Stored data:
━━━━━━━━━━

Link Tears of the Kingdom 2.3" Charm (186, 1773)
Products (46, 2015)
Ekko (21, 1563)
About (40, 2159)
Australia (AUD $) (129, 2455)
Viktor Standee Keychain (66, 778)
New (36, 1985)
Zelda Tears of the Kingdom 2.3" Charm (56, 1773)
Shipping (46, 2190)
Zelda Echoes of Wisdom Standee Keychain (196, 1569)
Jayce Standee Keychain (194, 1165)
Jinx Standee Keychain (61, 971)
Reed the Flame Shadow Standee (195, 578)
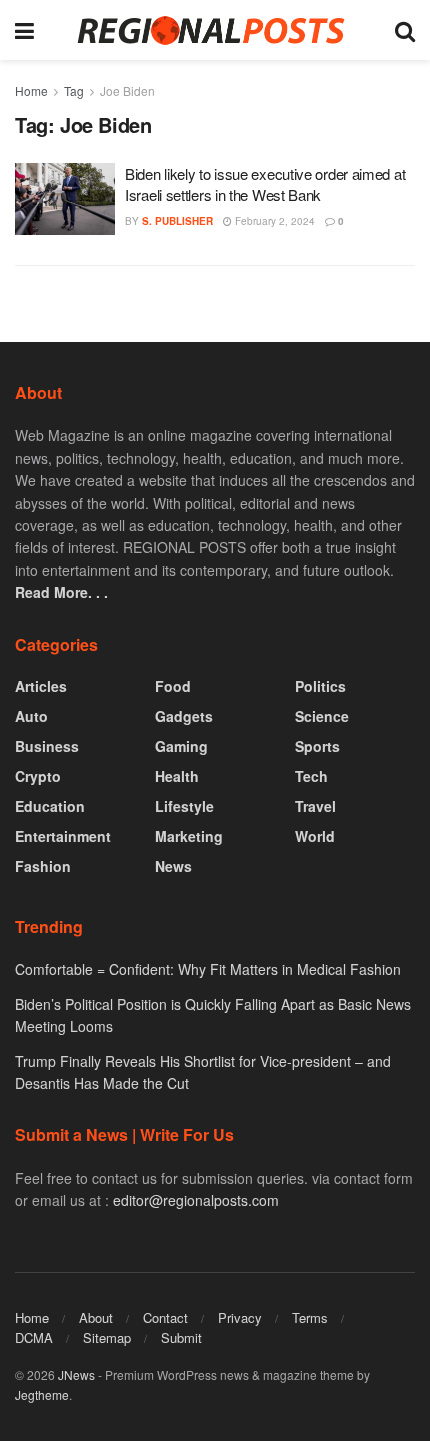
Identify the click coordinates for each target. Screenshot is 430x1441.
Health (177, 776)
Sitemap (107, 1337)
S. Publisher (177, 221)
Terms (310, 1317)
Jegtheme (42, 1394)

━━━━━━━━━━

WHAT YOU WILL DO. Repeat the records above verbatim, with no pictures in the result.

SOLUTION BELOW.
Link Tears of the Kingdom 2.3" Charm (186, 1773)
Products (46, 2015)
Ekko (21, 1563)
About (40, 2159)
Australia (AUD $) (129, 2455)
Viktor Standee Keychain (66, 778)
New (36, 1985)
Zelda Tears of the Kingdom 2.3" Charm (56, 1773)
Shipping (46, 2190)
Zelda Echoes of Wisdom Standee Keychain (196, 1569)
Jayce Standee Keychain (194, 1165)
Jinx Standee Keychain (61, 971)
Reed the Flame Shadow Standee (195, 578)
Identify the click coordinates for each target. Screenshot is 430x1441.
Health (177, 776)
Sitemap (107, 1337)
S. Publisher (177, 221)
Terms (310, 1317)
Jegtheme (42, 1394)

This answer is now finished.